■ **WHAT YOU ARE ASKED TO DO**:
Where a line of the data holds the word "dialog", copy that line.

■ **EXCERPTED DATA**:
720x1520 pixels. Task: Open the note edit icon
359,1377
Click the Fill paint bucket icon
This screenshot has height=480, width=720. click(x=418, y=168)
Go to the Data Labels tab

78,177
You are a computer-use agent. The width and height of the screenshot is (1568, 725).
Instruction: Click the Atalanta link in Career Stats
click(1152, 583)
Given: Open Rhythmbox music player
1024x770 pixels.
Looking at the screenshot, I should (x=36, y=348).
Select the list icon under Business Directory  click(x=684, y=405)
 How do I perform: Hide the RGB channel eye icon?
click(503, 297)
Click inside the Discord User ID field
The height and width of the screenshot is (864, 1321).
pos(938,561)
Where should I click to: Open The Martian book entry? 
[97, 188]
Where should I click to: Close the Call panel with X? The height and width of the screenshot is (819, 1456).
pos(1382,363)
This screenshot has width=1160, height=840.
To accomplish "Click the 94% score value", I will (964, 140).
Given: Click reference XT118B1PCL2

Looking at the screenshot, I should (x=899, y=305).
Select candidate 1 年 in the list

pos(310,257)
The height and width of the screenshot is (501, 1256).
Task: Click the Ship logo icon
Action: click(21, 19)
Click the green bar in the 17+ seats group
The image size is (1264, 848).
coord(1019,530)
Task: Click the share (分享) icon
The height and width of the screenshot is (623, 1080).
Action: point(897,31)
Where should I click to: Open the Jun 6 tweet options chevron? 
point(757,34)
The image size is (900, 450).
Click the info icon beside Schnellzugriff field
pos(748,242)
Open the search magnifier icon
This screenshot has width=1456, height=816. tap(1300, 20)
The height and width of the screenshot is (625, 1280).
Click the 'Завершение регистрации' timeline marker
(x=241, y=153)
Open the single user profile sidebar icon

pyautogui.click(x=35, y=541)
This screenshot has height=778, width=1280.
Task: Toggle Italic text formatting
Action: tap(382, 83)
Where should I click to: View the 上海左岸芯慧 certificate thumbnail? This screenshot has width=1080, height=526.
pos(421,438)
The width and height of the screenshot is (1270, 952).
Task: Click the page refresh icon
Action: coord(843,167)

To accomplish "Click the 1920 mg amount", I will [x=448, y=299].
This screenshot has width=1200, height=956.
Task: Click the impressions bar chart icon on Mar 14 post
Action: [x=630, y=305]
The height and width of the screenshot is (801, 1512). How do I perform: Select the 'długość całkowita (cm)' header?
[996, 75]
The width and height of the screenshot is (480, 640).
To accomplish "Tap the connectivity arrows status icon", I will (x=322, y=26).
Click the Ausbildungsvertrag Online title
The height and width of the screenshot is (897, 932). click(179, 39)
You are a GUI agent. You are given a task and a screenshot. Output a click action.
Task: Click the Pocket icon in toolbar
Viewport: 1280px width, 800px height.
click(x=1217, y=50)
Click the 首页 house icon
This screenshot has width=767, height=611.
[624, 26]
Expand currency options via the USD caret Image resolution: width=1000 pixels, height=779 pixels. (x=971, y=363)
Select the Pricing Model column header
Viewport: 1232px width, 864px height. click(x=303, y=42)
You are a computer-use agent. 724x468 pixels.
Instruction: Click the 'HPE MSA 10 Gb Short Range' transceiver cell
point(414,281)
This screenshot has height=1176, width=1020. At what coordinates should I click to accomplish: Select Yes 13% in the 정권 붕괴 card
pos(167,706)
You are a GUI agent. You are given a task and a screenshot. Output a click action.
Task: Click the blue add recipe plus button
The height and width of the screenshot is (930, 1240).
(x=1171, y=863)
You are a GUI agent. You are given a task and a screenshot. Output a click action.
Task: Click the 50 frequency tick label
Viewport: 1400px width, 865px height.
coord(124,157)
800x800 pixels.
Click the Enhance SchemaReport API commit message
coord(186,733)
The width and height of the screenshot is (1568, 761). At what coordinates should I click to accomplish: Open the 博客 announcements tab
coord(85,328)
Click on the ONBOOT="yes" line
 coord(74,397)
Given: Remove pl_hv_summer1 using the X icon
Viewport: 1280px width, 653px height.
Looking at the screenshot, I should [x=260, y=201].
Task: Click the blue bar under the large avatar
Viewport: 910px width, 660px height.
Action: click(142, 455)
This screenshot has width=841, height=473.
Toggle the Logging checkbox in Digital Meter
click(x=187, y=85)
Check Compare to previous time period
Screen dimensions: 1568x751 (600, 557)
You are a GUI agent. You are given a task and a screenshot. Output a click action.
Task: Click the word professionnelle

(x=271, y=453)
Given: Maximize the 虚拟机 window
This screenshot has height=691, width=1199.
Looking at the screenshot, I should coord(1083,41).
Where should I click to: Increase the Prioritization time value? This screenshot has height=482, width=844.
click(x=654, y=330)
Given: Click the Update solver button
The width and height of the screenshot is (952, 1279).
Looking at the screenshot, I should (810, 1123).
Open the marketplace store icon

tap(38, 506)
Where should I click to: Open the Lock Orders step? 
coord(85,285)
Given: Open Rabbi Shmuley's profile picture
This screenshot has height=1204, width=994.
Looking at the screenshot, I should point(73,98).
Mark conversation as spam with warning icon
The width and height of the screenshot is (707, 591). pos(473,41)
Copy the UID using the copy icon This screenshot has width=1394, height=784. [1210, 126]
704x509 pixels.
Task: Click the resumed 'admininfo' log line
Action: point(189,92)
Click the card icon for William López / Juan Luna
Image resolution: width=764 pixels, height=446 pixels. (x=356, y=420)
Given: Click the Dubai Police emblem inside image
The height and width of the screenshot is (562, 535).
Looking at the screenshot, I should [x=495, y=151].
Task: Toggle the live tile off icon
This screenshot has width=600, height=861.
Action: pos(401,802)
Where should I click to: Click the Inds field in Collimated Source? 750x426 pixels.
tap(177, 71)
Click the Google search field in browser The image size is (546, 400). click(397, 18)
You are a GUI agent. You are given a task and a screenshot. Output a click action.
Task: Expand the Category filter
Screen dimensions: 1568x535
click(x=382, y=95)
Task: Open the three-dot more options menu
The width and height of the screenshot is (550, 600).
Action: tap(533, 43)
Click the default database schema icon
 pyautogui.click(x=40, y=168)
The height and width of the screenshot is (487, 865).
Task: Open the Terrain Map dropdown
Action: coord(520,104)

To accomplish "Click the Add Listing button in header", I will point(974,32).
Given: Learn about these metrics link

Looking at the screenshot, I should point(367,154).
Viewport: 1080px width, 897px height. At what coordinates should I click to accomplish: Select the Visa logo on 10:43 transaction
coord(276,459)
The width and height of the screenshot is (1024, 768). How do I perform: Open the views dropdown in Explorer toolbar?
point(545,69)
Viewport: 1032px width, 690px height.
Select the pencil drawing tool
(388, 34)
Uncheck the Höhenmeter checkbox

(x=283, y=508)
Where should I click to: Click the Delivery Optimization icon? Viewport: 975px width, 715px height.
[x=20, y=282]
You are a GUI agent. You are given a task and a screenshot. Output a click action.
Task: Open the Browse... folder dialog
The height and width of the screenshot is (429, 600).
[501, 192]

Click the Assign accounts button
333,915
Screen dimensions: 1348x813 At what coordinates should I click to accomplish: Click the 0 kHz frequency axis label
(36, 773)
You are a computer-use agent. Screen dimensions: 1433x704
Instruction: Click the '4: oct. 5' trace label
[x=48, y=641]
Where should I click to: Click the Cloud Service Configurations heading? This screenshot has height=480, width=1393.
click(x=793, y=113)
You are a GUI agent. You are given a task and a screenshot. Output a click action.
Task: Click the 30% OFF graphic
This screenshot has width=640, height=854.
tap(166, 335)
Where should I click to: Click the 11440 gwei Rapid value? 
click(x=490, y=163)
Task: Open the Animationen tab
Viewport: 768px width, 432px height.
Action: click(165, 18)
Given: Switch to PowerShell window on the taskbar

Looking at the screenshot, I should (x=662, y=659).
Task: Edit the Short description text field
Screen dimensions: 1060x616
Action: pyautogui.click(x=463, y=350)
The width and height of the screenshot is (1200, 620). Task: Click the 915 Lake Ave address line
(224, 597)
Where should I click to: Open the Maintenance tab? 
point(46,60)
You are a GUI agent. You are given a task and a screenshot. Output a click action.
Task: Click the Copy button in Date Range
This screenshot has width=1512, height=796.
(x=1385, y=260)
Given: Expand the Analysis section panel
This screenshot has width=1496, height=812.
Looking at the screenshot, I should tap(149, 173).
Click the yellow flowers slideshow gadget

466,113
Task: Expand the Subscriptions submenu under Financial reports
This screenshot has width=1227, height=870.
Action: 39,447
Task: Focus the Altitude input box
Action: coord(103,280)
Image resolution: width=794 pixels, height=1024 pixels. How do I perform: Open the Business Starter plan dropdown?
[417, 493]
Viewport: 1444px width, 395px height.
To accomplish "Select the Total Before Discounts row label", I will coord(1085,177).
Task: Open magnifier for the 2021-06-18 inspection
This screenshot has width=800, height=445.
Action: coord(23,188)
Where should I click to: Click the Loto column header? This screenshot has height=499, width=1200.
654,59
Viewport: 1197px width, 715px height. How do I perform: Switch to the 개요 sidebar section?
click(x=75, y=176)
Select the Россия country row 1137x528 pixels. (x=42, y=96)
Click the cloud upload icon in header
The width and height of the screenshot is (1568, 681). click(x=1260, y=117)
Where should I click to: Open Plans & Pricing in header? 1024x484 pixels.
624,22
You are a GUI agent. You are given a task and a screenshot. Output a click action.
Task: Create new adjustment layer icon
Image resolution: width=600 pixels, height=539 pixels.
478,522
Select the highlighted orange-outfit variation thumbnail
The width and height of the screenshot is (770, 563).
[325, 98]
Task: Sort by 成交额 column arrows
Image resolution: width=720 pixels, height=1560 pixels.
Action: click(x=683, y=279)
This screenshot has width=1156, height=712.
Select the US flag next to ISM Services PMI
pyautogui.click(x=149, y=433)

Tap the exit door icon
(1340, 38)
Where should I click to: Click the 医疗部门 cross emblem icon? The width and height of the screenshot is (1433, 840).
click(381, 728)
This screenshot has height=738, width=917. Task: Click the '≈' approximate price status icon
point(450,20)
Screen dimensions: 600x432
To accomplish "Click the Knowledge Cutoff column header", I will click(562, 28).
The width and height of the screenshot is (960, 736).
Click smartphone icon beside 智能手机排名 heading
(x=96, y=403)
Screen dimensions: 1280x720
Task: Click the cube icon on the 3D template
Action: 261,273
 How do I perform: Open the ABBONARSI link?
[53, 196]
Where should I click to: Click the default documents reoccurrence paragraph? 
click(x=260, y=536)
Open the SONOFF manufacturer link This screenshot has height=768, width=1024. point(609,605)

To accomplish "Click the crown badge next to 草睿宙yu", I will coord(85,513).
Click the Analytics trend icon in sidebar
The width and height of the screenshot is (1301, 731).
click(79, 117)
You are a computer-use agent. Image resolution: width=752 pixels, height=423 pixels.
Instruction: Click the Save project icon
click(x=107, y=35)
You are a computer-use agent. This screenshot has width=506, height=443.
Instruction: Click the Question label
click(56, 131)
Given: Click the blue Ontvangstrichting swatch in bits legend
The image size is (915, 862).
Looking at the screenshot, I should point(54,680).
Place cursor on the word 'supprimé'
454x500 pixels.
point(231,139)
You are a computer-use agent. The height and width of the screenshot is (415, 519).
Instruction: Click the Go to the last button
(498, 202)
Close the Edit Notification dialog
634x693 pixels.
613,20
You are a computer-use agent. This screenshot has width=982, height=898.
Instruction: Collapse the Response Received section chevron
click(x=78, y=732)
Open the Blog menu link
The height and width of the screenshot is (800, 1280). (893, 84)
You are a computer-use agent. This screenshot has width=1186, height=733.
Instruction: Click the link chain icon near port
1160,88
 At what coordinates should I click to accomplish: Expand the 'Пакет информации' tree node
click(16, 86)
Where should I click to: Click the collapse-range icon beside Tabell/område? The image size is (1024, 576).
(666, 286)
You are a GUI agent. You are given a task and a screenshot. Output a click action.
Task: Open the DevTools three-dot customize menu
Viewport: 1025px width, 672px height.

■ **PROBLEM SOLUTION**:
Task: Open the Browse... folder dialog
Close the Edit Notification dialog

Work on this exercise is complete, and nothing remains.